## To do
Put the lines below, starting with the line containing "Toggle the Api publication channel" and going on through the line containing "Looking at the screenshot, I should click(x=975, y=131).", into a Markdown table with the columns Num and Entry. Number each line and leave out any blank ones.

## Provided data

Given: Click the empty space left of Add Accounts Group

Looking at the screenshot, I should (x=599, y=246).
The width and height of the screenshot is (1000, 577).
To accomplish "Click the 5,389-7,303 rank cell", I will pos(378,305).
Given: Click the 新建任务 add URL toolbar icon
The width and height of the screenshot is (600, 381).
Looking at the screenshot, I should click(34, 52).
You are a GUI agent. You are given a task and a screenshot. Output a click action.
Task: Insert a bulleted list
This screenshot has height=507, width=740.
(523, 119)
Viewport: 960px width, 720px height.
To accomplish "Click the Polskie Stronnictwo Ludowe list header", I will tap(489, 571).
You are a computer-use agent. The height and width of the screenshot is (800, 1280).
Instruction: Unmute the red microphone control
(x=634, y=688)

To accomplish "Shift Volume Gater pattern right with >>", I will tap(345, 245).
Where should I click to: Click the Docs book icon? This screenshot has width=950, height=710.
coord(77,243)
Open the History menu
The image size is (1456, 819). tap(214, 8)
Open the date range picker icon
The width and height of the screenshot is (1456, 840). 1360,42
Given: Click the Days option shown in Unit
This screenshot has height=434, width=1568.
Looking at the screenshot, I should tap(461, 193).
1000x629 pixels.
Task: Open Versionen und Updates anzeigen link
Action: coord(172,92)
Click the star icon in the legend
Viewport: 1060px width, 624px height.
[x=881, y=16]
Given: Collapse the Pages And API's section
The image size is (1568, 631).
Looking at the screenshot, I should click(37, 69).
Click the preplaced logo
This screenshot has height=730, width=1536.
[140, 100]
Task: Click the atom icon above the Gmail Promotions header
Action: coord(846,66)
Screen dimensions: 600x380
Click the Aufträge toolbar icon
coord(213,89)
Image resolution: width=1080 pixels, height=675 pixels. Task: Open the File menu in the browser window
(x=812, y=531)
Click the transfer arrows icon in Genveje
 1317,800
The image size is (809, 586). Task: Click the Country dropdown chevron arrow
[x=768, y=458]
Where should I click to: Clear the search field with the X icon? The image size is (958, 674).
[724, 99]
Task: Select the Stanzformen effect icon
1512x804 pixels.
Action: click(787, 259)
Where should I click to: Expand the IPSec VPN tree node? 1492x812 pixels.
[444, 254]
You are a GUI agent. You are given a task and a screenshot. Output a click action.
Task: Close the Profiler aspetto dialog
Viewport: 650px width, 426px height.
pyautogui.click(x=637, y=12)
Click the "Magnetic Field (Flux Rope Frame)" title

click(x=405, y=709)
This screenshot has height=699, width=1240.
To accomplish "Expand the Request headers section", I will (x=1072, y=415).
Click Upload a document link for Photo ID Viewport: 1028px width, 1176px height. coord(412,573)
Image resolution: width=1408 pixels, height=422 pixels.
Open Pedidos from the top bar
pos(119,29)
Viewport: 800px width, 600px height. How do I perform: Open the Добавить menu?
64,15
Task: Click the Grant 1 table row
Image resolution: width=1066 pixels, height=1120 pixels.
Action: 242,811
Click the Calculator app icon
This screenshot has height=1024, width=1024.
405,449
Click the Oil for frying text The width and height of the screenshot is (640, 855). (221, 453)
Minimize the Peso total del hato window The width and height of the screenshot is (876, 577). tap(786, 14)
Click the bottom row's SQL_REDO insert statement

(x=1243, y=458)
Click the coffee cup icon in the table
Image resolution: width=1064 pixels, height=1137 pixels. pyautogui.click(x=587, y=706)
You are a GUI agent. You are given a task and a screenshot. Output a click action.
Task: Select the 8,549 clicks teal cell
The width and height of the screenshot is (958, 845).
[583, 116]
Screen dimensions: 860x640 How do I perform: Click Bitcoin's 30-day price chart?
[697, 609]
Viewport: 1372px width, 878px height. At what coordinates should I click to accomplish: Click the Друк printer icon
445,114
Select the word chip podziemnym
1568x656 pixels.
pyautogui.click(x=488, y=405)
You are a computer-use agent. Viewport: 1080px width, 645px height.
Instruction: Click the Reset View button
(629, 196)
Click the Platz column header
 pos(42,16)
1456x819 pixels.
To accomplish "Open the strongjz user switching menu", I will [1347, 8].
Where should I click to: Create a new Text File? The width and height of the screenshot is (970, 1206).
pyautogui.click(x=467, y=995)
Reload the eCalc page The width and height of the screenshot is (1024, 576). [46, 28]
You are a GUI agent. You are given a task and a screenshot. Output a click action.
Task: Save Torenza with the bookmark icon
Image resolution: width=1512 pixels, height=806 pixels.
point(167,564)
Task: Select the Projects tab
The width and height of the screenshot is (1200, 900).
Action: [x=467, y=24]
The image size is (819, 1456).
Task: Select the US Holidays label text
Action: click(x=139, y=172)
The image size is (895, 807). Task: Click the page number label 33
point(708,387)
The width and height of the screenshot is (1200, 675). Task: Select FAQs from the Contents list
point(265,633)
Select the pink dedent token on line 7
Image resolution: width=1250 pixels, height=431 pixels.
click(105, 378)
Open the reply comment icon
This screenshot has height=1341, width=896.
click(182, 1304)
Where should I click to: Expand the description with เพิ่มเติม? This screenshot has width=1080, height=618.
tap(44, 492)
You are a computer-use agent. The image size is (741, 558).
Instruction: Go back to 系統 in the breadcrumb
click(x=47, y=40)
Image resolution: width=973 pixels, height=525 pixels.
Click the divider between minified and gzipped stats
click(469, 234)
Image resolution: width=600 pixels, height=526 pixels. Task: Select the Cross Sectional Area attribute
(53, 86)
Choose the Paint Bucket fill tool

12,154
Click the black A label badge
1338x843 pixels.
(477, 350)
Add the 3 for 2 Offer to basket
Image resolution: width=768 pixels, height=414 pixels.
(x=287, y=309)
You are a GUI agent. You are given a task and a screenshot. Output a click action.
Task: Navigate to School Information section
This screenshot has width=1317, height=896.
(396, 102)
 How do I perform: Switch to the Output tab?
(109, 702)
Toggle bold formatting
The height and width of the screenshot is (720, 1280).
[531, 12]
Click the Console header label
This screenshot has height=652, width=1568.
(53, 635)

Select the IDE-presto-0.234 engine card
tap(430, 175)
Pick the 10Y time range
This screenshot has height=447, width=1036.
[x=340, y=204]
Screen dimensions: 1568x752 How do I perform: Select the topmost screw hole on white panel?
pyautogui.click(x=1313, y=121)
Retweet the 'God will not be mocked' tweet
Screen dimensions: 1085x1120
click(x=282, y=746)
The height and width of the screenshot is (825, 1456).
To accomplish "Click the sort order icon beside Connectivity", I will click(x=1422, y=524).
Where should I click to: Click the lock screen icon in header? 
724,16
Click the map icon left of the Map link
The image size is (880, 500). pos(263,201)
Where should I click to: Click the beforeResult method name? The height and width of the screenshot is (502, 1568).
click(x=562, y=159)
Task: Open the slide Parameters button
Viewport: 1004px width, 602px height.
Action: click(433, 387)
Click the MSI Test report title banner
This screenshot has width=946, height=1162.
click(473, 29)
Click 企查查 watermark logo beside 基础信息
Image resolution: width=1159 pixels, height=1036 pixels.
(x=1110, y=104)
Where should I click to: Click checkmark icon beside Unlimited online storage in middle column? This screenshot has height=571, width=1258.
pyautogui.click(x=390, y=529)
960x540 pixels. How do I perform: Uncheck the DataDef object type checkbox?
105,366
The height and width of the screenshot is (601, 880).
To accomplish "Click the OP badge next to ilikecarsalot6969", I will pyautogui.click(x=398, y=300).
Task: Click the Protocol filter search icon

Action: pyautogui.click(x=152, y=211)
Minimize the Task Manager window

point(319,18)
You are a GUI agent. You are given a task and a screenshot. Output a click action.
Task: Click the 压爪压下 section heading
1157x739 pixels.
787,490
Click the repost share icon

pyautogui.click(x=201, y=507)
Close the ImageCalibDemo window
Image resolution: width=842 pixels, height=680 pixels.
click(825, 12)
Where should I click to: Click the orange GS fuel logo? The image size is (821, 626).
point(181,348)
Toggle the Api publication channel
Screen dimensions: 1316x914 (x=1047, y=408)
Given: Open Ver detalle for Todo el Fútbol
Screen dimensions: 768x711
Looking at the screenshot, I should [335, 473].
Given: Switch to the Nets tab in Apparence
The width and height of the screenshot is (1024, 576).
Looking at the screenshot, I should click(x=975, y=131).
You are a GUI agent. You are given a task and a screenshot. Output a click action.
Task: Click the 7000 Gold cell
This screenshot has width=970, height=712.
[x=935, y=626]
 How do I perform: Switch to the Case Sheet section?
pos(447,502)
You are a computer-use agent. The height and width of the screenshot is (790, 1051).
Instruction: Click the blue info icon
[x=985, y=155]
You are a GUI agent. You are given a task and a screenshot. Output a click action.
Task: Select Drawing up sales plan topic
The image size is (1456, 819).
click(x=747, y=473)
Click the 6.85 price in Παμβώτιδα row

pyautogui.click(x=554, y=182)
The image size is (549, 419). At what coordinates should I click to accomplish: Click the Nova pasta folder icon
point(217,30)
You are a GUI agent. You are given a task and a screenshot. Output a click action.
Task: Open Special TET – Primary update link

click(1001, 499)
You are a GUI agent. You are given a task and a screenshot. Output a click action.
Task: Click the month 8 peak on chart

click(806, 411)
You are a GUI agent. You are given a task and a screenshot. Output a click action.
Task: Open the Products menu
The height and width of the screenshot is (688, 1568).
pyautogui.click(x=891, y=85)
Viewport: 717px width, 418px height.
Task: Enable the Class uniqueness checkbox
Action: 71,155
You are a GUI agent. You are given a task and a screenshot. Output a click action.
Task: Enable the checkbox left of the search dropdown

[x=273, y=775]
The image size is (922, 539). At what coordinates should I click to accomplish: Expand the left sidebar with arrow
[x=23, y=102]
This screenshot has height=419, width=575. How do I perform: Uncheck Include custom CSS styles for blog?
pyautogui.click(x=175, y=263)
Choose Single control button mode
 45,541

## Output of the exercise
| Num | Entry |
|---|---|
| 1 | Toggle the Api publication channel |
| 2 | Screen dimensions: 1316x914 (x=1047, y=408) |
| 3 | Given: Open Ver detalle for Todo el Fútbol |
| 4 | Screen dimensions: 768x711 |
| 5 | Looking at the screenshot, I should [335, 473]. |
| 6 | Given: Switch to the Nets tab in Apparence |
| 7 | The width and height of the screenshot is (1024, 576). |
| 8 | Looking at the screenshot, I should click(x=975, y=131). |